Task requirements: Please set down word for word every line from the one holding "The height and width of the screenshot is (675, 1200)." to the end of the data below, both included.

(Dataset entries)

*** Block opens ***

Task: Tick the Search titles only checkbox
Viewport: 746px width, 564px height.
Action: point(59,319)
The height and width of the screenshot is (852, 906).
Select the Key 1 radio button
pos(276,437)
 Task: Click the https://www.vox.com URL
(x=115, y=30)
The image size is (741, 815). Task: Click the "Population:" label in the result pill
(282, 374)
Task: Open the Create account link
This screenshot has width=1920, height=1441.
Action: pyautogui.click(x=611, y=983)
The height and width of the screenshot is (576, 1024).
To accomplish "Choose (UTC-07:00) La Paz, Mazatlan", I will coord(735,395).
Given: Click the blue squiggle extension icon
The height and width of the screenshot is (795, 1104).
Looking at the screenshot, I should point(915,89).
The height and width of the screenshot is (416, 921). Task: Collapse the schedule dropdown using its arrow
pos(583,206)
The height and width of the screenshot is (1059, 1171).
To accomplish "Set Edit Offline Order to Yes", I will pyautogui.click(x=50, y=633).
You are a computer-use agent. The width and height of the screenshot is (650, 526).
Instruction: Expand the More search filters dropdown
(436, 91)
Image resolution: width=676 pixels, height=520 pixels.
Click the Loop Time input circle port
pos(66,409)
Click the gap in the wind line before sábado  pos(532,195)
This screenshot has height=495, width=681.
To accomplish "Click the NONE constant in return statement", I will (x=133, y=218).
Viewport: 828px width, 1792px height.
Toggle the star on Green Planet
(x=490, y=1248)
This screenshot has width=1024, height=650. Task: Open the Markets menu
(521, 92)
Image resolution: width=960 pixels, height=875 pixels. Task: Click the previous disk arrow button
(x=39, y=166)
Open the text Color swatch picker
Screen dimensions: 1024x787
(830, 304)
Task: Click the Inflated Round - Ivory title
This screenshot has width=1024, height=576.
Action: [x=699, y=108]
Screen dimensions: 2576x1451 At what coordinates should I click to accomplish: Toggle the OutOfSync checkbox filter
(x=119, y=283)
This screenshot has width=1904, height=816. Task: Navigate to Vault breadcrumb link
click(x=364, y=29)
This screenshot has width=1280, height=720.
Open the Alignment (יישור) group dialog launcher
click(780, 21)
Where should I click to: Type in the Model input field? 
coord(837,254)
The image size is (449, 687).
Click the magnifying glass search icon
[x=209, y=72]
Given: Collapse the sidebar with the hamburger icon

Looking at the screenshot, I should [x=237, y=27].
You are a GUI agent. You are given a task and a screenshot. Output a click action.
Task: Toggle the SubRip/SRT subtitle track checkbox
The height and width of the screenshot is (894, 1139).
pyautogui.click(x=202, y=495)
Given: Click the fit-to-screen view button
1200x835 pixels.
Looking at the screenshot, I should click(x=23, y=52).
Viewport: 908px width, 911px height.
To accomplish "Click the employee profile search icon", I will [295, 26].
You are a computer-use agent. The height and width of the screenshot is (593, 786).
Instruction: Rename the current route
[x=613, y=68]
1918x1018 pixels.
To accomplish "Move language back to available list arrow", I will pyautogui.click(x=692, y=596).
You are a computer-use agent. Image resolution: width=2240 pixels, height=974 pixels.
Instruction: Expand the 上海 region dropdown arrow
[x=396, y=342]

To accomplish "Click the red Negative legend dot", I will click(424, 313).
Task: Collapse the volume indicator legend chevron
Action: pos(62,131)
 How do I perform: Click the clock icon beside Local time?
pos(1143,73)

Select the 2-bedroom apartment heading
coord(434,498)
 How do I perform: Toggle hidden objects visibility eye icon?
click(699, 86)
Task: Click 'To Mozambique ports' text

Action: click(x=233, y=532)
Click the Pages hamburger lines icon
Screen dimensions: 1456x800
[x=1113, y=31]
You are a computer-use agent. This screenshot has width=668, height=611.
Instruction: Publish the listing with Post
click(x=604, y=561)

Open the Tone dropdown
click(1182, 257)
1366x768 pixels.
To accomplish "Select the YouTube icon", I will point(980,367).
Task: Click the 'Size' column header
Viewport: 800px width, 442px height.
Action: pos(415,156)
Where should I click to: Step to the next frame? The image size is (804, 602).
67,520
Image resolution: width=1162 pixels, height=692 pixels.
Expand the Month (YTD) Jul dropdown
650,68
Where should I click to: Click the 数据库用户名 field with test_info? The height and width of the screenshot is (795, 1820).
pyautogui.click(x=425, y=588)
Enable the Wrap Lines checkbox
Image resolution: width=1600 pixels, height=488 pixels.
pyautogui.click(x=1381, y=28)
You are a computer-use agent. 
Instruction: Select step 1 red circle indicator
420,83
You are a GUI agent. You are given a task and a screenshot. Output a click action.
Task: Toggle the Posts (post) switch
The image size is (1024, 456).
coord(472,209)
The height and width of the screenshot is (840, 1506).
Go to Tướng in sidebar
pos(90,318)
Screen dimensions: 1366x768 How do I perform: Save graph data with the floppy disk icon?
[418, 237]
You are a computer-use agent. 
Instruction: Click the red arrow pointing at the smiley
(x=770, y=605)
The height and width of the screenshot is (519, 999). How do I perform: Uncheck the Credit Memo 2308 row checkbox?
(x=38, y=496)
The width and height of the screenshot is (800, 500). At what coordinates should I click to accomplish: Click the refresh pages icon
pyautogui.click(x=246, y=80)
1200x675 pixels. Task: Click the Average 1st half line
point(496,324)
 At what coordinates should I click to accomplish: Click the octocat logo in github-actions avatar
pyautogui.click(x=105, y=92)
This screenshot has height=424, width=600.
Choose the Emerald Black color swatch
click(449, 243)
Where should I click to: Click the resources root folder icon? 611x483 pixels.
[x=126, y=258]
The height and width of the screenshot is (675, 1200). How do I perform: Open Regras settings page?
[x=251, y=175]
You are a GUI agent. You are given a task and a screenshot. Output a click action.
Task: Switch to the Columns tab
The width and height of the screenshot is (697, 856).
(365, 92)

*** Block closes ***

Output for this exercise:
The height and width of the screenshot is (675, 1200). How do I perform: Open Regras settings page?
[x=251, y=175]
You are a GUI agent. You are given a task and a screenshot. Output a click action.
Task: Switch to the Columns tab
The width and height of the screenshot is (697, 856).
(365, 92)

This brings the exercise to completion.